▶ [DATA SHOWN]

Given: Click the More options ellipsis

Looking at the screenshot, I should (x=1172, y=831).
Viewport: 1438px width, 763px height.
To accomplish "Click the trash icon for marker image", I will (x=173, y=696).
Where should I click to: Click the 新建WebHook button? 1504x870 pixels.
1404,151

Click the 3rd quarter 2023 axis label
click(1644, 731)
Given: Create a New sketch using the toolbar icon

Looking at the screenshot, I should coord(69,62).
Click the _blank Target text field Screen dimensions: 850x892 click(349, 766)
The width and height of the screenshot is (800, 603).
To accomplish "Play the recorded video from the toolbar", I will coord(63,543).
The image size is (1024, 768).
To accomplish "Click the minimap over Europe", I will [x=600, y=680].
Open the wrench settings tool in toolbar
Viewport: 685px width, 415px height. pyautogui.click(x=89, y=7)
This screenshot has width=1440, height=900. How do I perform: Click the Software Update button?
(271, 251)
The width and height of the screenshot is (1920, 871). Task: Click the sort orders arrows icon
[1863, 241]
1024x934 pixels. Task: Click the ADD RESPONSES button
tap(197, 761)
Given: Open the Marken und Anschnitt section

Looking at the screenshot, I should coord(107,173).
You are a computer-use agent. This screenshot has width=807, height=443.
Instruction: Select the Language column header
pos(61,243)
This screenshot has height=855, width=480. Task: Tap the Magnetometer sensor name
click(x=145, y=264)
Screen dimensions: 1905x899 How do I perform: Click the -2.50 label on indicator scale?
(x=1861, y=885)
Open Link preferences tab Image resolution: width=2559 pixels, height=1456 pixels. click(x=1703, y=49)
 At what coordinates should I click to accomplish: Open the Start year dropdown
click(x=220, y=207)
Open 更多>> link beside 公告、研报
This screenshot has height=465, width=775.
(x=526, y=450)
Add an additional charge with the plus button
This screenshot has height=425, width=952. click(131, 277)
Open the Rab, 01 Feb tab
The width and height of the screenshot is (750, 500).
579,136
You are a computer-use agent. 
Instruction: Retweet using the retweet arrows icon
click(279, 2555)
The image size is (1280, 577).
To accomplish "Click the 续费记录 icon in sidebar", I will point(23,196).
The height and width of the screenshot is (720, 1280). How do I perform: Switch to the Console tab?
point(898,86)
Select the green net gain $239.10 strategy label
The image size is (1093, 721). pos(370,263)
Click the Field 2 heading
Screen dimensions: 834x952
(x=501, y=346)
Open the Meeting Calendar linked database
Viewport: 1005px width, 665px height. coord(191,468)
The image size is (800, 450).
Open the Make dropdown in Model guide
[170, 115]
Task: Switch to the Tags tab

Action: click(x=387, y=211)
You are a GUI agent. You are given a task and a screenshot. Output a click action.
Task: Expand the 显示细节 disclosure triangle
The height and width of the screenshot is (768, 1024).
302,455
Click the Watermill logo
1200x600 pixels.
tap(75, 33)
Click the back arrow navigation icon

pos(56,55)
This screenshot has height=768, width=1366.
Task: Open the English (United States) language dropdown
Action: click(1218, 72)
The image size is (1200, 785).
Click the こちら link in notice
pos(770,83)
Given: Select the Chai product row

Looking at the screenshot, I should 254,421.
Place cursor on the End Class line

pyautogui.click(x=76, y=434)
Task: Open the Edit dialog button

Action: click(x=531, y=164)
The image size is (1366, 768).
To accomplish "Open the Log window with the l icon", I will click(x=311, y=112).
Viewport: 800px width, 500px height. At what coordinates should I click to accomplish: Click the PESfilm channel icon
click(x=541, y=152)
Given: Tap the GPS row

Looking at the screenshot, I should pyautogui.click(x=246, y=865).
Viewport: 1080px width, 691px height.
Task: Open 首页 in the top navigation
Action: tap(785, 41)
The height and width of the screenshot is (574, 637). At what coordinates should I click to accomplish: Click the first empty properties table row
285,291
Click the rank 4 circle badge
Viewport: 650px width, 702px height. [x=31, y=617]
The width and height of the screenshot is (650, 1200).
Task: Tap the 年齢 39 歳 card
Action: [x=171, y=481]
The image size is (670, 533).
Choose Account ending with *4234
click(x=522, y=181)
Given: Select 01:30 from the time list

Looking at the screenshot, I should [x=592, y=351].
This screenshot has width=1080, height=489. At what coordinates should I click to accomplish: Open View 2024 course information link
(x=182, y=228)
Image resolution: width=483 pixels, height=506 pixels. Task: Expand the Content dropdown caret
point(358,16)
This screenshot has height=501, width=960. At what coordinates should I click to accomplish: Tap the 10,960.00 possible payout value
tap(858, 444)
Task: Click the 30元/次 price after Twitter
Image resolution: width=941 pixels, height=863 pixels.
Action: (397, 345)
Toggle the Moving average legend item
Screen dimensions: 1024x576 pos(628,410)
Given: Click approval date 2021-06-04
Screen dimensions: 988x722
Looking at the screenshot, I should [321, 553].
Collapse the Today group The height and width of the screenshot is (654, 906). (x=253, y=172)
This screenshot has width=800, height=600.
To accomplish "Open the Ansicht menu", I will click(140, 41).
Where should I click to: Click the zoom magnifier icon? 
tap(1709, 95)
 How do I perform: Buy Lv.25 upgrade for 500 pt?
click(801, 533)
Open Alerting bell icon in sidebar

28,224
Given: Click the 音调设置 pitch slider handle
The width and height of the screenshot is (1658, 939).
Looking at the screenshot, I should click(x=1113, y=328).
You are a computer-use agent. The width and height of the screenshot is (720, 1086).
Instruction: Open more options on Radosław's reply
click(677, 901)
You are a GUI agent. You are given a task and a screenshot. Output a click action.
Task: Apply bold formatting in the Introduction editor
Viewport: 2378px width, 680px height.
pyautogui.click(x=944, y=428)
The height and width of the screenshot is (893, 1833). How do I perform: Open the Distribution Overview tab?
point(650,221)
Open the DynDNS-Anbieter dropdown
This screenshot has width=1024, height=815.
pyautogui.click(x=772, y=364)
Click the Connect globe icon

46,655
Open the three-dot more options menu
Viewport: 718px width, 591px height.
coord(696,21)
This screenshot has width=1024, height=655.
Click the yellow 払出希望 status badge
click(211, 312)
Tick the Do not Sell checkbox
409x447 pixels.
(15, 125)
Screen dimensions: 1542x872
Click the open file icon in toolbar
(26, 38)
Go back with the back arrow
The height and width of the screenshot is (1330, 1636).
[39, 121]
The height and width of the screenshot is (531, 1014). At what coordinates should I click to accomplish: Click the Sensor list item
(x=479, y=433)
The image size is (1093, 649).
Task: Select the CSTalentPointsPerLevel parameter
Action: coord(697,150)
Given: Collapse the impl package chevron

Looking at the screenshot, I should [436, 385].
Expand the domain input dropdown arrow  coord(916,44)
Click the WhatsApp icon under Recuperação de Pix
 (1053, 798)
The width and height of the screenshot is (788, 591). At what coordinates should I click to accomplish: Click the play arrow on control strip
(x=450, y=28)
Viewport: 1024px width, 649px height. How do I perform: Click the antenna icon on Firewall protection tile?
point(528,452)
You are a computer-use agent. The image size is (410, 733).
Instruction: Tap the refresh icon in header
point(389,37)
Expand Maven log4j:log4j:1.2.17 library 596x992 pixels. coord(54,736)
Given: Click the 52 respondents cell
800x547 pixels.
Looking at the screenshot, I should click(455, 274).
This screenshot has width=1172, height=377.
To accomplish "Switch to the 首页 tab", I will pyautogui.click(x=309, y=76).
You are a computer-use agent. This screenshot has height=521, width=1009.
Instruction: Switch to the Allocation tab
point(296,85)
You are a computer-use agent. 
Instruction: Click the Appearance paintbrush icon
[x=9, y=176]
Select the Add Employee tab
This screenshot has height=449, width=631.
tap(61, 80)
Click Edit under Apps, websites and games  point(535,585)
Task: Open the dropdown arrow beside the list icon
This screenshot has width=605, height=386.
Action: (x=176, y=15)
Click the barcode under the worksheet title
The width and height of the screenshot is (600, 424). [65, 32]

▶ [TASK TO COMPLETE] Look at the records above. Copy every line where the string "agent" occurs.

▶ [SOLVED PROBLEM]
You are a computer-use agent. This screenshot has width=807, height=443.
You are a computer-use agent. 
You are a GUI agent. You are given a task and a screenshot. Output a click action.
You are a computer-use agent. The width and height of the screenshot is (720, 1086).
You are a GUI agent. You are given a task and a screenshot. Output a click action.
You are a computer-use agent. The image size is (410, 733).
You are a computer-use agent. This screenshot has height=521, width=1009.
You are a computer-use agent. 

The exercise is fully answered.